Provo Airport , formerly Provo Municipal Airport, is a public-use airport on east shore of Utah Lake on the southwestern edge of Provo, in Utah County, Utah, United States on the eastern shore of Utah Lake. It is a small regional airport with domestic flights mainly to destinations in the western United States. The airport is owned and managed by the city of Provo. It is the second-busiest airport in Utah, after the Salt Lake City International Airport (about 40 mi north).

==History==
The airport's history dates back to September 1942, when an airstrip was built on the site during World War II in response to US military requests for airstrips at convenient locations across the United States.

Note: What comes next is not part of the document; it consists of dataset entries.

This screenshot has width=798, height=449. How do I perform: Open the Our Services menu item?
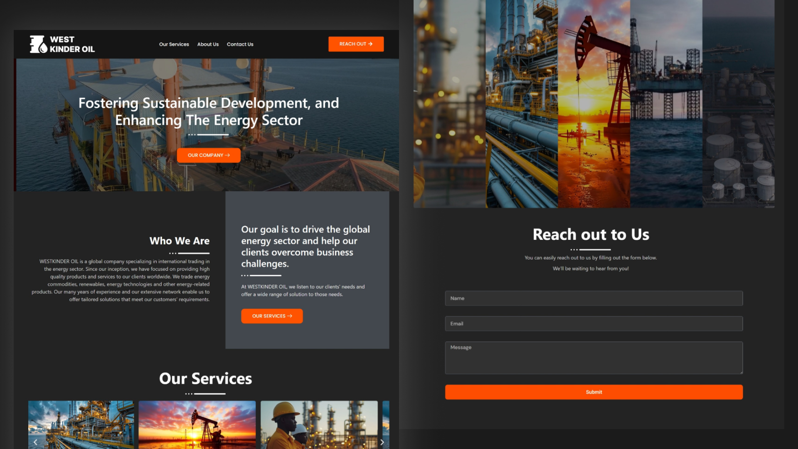[174, 44]
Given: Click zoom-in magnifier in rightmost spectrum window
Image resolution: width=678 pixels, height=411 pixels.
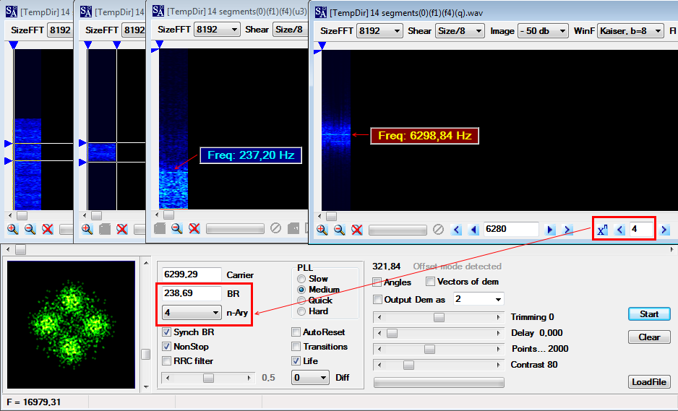Looking at the screenshot, I should pyautogui.click(x=322, y=230).
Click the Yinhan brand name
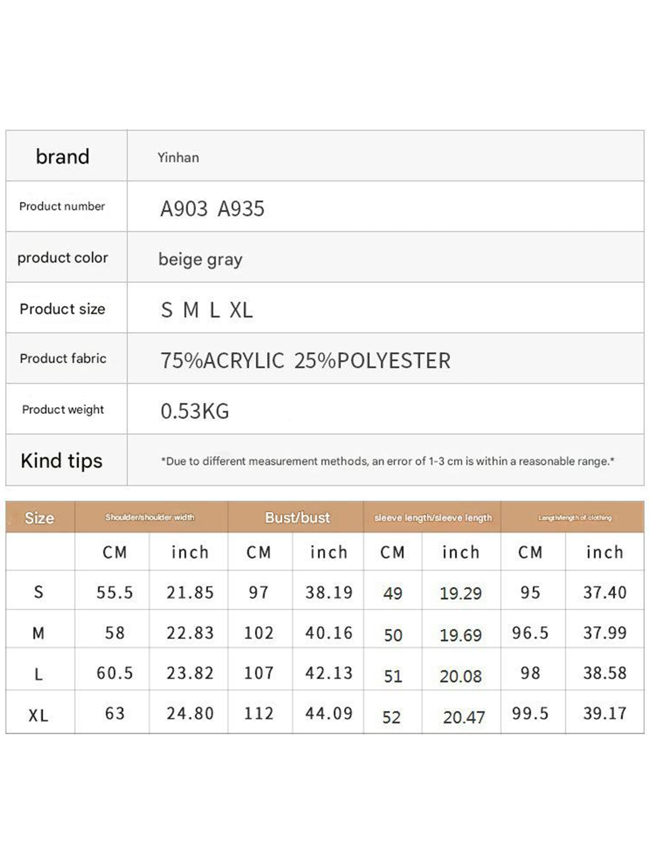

Private and commercial aircraft were using the site by 1943.

SkyWest Airlines regulalry flew to Provo in 1974–1975.

The airport was uncontrolled until the opening of an Air Traffic Control Tower in 2005. The nearby airspace became Class D airspace over a radius of 4 nmi around the airport and up to 7000 ft MSL (2500 feet AGL), with a circular cutout in the southern portion surrounding nearby Spanish Fork Municipal Airport Woodhouse Field, which is not Class D.

In June 2011, Frontier Airlines began daily flights from Provo to Denver International Airport. Frontier's flights to Denver ended in January 2013.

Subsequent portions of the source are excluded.